[GIVEN RECORDS]

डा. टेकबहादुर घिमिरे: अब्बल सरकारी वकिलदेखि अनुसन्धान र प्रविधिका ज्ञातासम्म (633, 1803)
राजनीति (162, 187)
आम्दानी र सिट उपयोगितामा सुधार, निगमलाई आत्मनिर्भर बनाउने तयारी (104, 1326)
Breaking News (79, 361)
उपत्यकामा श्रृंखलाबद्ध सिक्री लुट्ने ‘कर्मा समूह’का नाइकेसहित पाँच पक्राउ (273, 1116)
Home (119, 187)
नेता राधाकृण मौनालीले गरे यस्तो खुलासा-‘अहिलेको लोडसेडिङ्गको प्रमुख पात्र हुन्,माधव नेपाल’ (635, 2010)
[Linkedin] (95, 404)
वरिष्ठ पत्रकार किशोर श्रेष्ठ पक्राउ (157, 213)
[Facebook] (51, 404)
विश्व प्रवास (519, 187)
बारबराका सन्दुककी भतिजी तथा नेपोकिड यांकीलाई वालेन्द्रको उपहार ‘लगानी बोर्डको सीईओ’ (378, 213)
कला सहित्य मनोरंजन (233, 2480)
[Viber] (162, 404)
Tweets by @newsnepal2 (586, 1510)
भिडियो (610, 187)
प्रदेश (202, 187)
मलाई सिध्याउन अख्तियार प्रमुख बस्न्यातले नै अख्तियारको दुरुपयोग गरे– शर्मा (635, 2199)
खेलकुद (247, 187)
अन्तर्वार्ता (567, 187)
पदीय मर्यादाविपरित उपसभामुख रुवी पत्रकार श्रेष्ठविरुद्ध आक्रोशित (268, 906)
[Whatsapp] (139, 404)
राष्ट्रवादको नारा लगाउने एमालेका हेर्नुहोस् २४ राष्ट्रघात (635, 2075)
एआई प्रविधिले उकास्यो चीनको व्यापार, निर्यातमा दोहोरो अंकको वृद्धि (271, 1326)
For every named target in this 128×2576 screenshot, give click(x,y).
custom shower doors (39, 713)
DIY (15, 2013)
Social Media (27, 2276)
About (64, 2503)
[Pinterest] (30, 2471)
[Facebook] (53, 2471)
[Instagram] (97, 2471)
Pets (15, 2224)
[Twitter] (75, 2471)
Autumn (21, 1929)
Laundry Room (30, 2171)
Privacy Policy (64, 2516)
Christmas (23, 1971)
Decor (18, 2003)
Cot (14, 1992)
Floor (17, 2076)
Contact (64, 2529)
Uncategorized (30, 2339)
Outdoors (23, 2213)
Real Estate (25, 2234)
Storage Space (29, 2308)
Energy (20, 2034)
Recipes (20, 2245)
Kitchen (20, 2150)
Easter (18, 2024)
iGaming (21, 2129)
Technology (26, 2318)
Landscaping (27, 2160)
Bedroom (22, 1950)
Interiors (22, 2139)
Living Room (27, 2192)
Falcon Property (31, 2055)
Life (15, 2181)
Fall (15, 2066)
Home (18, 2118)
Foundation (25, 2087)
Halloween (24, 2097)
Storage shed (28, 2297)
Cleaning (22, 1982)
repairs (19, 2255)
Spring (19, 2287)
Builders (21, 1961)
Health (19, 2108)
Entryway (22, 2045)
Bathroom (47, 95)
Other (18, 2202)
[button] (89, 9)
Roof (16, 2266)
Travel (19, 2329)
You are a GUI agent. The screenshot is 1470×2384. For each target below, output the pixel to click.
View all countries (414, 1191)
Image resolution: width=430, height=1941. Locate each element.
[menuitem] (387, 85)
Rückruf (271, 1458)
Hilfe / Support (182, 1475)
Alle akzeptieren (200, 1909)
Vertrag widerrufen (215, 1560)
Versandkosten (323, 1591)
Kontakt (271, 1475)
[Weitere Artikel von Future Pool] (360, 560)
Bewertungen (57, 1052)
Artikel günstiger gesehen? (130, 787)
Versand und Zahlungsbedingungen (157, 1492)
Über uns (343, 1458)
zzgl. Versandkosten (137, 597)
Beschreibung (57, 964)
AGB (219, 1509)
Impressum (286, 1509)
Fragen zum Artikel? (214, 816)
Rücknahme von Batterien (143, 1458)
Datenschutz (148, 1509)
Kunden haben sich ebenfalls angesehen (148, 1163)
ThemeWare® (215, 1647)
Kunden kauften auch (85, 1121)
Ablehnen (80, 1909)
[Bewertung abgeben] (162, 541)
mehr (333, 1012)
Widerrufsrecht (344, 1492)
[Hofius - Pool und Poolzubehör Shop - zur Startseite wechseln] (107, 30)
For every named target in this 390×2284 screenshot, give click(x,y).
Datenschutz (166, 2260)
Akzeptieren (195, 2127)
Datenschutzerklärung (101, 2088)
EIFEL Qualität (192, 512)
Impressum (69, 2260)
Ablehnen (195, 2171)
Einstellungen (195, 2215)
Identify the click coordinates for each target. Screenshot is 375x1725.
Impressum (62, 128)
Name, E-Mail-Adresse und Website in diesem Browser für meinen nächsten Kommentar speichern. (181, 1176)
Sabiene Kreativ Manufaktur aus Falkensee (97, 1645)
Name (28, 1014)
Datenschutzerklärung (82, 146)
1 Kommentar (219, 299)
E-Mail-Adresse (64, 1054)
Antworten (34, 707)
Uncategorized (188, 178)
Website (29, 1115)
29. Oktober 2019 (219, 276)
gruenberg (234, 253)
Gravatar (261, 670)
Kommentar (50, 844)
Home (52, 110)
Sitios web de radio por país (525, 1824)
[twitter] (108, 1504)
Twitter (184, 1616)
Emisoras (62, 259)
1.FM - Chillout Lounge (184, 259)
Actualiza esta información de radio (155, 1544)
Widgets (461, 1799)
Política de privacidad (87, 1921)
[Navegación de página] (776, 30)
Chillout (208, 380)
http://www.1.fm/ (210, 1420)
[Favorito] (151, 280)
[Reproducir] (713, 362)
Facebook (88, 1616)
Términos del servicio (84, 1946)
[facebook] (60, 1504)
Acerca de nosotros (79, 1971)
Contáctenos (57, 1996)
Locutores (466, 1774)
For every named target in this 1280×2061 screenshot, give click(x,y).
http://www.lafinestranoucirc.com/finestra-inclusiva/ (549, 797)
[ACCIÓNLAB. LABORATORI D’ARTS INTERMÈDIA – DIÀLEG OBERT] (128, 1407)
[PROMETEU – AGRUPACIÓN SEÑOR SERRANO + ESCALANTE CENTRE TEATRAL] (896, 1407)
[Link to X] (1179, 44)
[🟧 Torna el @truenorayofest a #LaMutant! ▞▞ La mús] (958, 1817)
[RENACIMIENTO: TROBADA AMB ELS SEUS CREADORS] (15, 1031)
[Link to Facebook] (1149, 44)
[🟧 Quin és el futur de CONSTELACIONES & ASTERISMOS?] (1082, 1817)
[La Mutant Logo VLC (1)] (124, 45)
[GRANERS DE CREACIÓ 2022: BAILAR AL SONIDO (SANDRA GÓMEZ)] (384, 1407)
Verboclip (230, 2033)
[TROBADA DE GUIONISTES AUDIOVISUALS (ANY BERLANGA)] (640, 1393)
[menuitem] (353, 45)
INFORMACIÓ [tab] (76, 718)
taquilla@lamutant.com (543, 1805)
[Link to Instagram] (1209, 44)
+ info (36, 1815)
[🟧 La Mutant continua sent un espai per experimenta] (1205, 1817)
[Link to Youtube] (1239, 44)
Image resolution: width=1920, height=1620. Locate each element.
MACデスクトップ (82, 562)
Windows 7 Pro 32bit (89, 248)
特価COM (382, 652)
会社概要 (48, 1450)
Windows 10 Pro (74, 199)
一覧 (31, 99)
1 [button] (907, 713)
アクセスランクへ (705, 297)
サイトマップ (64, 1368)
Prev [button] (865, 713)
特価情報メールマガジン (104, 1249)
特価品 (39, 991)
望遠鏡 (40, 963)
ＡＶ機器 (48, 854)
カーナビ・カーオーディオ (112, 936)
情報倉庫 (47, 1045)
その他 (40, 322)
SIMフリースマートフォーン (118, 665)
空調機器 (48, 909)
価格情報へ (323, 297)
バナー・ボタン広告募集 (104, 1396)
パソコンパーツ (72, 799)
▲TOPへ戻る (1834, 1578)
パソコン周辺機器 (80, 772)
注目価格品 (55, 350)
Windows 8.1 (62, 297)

[/GIVEN RECORDS]

* _EXERCISE REQUIREMENTS_
From the opening line of the data above through the line that contains "विश्व प्रवास (519, 187)", please print each line as it stands and only those lines.

* _RESPONSE TO THE TASK_
डा. टेकबहादुर घिमिरे: अब्बल सरकारी वकिलदेखि अनुसन्धान र प्रविधिका ज्ञातासम्म (633, 1803)
राजनीति (162, 187)
आम्दानी र सिट उपयोगितामा सुधार, निगमलाई आत्मनिर्भर बनाउने तयारी (104, 1326)
Breaking News (79, 361)
उपत्यकामा श्रृंखलाबद्ध सिक्री लुट्ने ‘कर्मा समूह’का नाइकेसहित पाँच पक्राउ (273, 1116)
Home (119, 187)
नेता राधाकृण मौनालीले गरे यस्तो खुलासा-‘अहिलेको लोडसेडिङ्गको प्रमुख पात्र हुन्,माधव नेपाल’ (635, 2010)
[Linkedin] (95, 404)
वरिष्ठ पत्रकार किशोर श्रेष्ठ पक्राउ (157, 213)
[Facebook] (51, 404)
विश्व प्रवास (519, 187)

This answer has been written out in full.